Through his own attendance at ANC meetings, Omictin said he identified issues that needed more work in the community and created “ambitious goals” for the commission’s future, through which he hopes to craft a plan to curb homelessness in his district.
“There is a lot more that could be done to materially improve the lives of folks experiencing homelessness, protesters who might be passing through Foggy Bottom and students in Foggy Bottom,” he said.
Omictin said he is interested in supporting permanent supportive housing and expanded community input on encampment evictions to combat homelessness in his district. He said he also intends to hold police accountable for use of force to protect protesters and create a bicycle lane on 17th Street.
“It’s about why they’re here and treating them with the respect and dignity that they deserve,” Omictin said. “It’s just they don’t have the resources to make sure that they can stay safe and clean. The shelter system in this city is really lackluster, and that’s why they are out here.”
Barbisch, a retired U.S. Army general who served for 38 years with experience in national security consultation and pandemic planning, will succeed former Commissioner William Kennedy Smith, who resigned earlier this year and represented the area around the Watergate complex.
Barbisch said she is focused on improving safety, security, traffic and streetscapes – the physical and visual environment of a roadway – in her district. She said she plans to address traffic congestion issues on Virginia Avenue and call for the opening of more restaurants near the Watergate Hotel to help support local community members.
She said she wants to host open meetings with her constituents on Zoom in hopes of improving communication with them and providing spaces where “people can voice their concerns.”
“People need to know they are heard,” Barbisch said. “That’s the most important thing.”
Barbisch said her top priority is to create a “strategic plan” through which the ANC will identify key issues that need to be resolved – like traffic hazards and homelessness – and then create a course of action for the next “five, eight or 10 years.”
“You have to start from today,” Barbisch said. “You cannot change yesterday, but you can always change today, and you can plan for tomorrow.”
Friend, a U.S. State Department employee who works in the Office of the Special Envoy for the Coalition to Defeat ISIS, said he decided to launch a write-in campaign after hearing about the ANC’s vacant seat left by former Commissioner Detrick Campbell, who resigned this past summer.
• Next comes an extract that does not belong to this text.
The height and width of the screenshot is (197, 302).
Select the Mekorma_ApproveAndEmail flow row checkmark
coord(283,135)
Friend said his plan to help local businesses prepare to adapt to social distancing guidelines during the winter will be “the biggest challenge” as he represents the north and east ends of campus.
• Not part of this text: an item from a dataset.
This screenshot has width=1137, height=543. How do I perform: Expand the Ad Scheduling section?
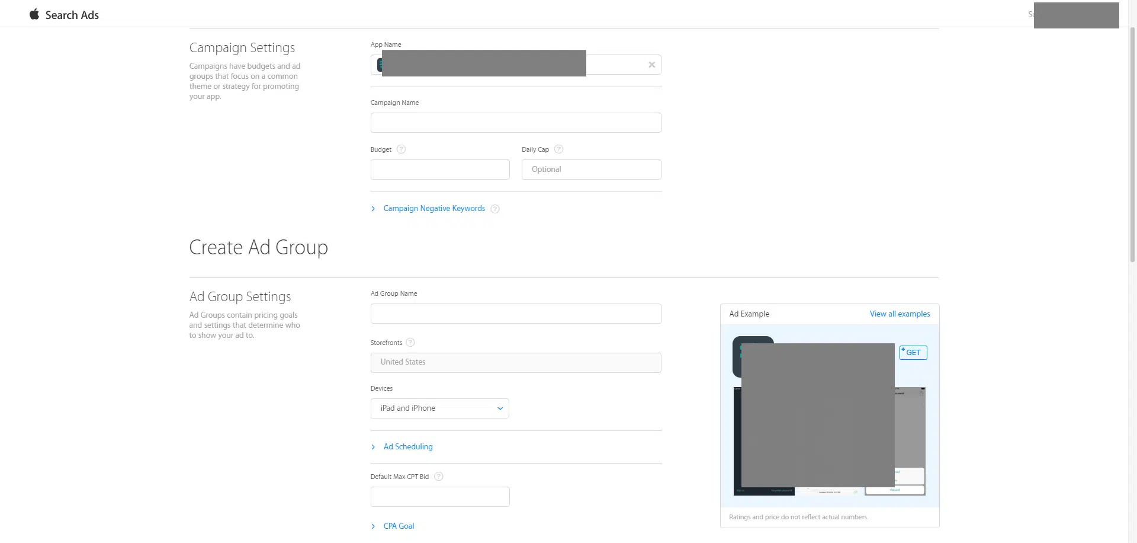coord(407,447)
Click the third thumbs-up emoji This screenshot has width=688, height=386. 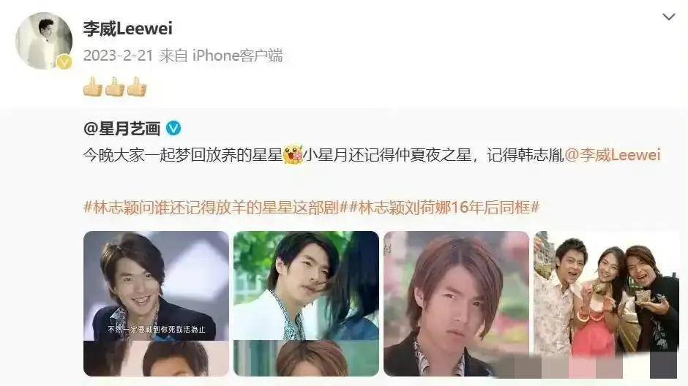[x=136, y=87]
He said he hopes to extend aid to local restaurants so they can use public space outdoors with provisions like tents to stay open with sufficient safety measures.
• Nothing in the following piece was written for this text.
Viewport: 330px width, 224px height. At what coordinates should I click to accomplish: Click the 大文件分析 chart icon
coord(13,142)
“The biggest challenge we’re facing right now is how to manage through the coronavirus, especially given that places are trying to reopen and adapt to circumstances with it getting colder and fixing up restaurants and shops,” Friend said. “I hope to be able to help them manage through it, help places reopen and help places stay open.”
Friend said he wants to see businesses operate more frequently with more hours in the future – an area he said his district lacked in before the pandemic. He also plans to create more “recycling opportunities” for the different groups of people who cross into his district.
“My overall goal is to keep the neighborhood safe, and my vision is to provide more for people who live here,” Friend said.
This post has been updated to correct the following:
The Hatchet incorrectly reported that Omictin hoped to support the building of a temporary shelter in his district. He is hoping to create more permanent supportive housing. We regret this error.
This article appeared in the November 16, 2020 issue of the Hatchet.